Stored data:
--- START ---

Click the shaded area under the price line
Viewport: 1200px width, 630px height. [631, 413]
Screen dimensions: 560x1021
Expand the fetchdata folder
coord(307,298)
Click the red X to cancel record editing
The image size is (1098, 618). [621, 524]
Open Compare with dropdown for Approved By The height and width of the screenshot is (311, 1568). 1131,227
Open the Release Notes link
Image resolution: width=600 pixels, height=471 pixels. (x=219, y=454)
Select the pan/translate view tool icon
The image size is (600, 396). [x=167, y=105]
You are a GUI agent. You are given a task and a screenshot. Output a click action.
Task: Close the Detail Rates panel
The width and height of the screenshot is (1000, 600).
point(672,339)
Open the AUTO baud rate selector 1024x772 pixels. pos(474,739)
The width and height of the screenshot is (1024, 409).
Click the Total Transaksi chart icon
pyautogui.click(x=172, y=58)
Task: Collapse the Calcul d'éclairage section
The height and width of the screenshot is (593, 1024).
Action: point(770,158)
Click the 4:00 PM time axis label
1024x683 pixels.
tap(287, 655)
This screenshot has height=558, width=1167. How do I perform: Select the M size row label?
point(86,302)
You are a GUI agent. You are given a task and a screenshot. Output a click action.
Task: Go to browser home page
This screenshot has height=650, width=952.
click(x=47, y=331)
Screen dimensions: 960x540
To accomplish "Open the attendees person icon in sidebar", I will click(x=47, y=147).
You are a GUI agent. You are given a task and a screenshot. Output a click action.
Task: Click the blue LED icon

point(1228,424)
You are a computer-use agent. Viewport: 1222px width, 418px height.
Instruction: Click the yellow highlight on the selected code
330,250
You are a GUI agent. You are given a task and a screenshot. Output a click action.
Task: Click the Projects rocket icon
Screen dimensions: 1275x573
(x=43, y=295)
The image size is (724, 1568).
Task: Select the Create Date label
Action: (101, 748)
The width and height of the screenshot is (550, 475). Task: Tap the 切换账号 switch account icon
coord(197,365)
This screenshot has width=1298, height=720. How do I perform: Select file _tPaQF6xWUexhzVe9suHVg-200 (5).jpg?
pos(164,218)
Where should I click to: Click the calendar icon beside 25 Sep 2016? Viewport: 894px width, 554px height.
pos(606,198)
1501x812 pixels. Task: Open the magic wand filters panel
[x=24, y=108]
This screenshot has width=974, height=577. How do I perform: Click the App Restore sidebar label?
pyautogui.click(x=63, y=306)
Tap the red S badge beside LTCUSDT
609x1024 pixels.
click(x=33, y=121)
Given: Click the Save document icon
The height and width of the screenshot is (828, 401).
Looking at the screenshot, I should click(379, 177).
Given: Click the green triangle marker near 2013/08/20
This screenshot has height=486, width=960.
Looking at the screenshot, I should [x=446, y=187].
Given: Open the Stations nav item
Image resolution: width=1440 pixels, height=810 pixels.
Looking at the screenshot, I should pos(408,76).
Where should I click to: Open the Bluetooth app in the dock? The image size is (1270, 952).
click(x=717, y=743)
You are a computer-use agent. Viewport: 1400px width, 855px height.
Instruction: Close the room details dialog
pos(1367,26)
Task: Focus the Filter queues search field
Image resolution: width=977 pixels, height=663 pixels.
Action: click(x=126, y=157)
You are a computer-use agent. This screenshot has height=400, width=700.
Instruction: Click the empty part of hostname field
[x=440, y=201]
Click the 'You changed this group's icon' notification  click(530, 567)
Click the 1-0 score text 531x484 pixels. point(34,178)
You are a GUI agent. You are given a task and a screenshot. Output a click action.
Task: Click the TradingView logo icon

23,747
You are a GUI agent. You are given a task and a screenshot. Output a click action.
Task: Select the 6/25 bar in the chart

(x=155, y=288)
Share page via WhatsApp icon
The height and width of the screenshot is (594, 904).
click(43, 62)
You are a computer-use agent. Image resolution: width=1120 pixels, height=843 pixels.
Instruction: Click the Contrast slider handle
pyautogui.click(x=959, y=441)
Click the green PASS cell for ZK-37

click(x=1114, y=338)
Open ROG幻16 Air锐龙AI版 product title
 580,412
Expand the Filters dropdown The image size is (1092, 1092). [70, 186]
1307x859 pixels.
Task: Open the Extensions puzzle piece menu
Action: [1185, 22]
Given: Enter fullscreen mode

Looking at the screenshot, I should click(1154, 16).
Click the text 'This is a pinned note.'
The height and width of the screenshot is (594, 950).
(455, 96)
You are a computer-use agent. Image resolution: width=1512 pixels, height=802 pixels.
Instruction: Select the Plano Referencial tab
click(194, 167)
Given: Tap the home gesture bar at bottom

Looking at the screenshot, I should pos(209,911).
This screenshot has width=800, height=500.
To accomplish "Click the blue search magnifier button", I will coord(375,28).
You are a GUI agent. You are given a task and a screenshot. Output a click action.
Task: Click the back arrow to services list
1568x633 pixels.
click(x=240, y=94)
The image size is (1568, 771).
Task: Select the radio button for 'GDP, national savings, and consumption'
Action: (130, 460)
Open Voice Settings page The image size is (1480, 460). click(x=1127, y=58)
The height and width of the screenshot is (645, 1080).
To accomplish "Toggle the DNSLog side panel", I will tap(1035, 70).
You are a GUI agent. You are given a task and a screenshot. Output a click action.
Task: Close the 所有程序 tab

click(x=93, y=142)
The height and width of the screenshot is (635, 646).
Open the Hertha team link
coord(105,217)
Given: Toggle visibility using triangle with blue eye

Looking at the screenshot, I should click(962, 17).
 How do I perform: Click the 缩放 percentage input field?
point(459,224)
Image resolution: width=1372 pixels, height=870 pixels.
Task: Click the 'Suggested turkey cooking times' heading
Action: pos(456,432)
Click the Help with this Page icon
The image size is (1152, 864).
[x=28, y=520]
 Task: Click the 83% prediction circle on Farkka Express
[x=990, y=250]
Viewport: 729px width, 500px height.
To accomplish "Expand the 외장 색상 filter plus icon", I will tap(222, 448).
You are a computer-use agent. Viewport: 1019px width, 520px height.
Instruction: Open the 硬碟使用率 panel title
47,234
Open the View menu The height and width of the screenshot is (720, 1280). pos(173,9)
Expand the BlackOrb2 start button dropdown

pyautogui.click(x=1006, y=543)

--- END ---

◆ Task details ◆
Which lines above hold the string "will"? Copy each of them.

◆ Answer for this exercise ◆
To accomplish "Open the attendees person icon in sidebar", I will click(x=47, y=147).
To accomplish "Click the blue search magnifier button", I will coord(375,28).
To accomplish "Toggle the DNSLog side panel", I will tap(1035, 70).
To accomplish "Expand the 외장 색상 filter plus icon", I will tap(222, 448).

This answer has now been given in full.